Request: MathML 4 should include Privacy and Security Considerations sections that explicitly address MathML Full-specific features rather than relying on the Core review alone.


Finding 2 — href on all MathML elements reintroduces link-model risks outside Core

MathML Core did not retain MathML3’s broad href/xlink:href model. MathML 4 Full reinstates href on all MathML elements, including invisible and nested elements that may not fit the ordinary HTML link model. The specification should clarify activation behavior and privacy protections for these cases, including visited-link handling.

Requested addition to §D.5:

In web contexts, MathML href must not create link, navigation, URL-scheme, referrer, script-execution, download, or target-handling capabilities beyond those allowed by the host environment’s ordinary link model. The specification should also clarify safe behavior for href on non-rendered elements and for nested MathML links, since these cases may not map cleanly to ordinary visible links.

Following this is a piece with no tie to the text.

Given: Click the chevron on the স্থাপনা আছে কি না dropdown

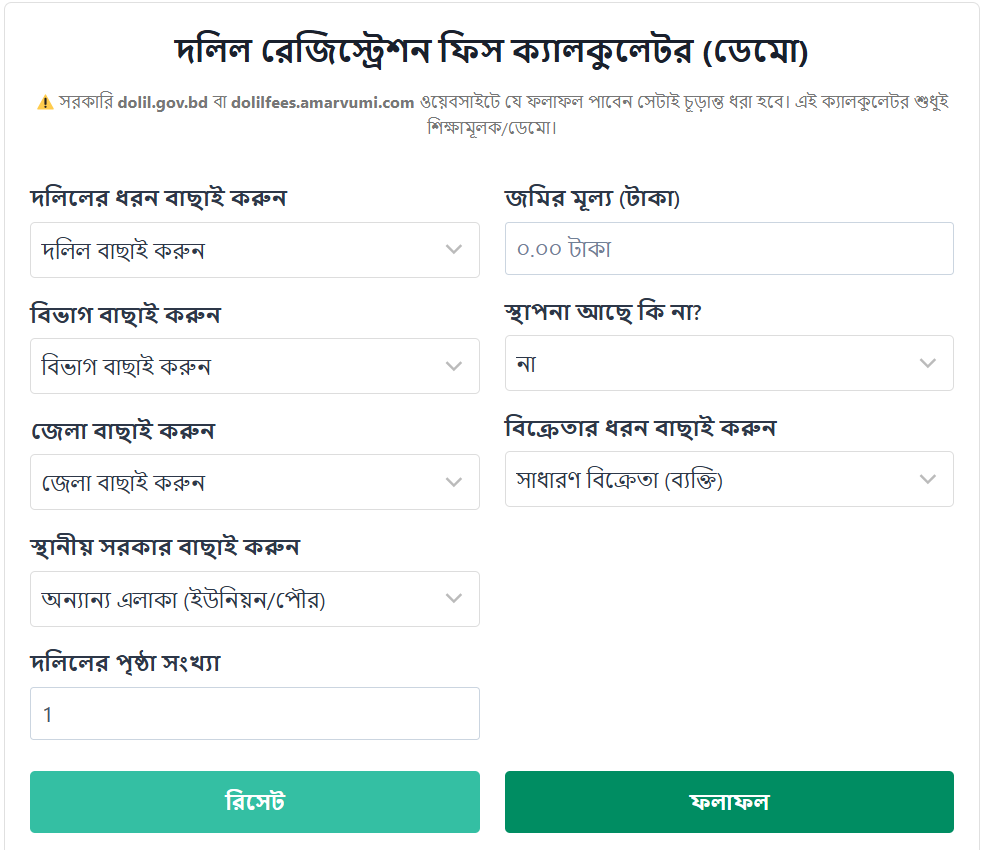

Finding 3 — AT-use detection via intent divergent content (primary new privacy concern)

The W3C Security and Privacy Questionnaire explicitly flags features that allow authors to serve different content to AT users as a privacy concern, because sites can infer AT use from subsequent user behavior. MathML Core does not include intent, so this risk is entirely new to MathML 4. The intent attribute, by design, can influence the accessible speech generated for MathML while leaving visual rendering unchanged. A malicious author could embed behavioral probes or instructions exclusively in intent values and observe whether users respond — enabling disability-related profiling.

Normative author requirements alone are insufficient. The stronger protection is UA-level guidance ensuring no page-observable signal indicates whether intent was consumed.

Requested addition — normative author requirement (§D.4):

Authors MUST NOT use intent to convey hidden instructions, behavioral probes, tracking tokens, or content that materially differs from the visible mathematical expression. intent should be used only to disambiguate or improve narration/navigation of the same mathematical content.

Requested addition — UA-level guidance (§D.4):

User agents should not expose to page script any signal indicating whether, how, or by whom intent was consumed by assistive technology.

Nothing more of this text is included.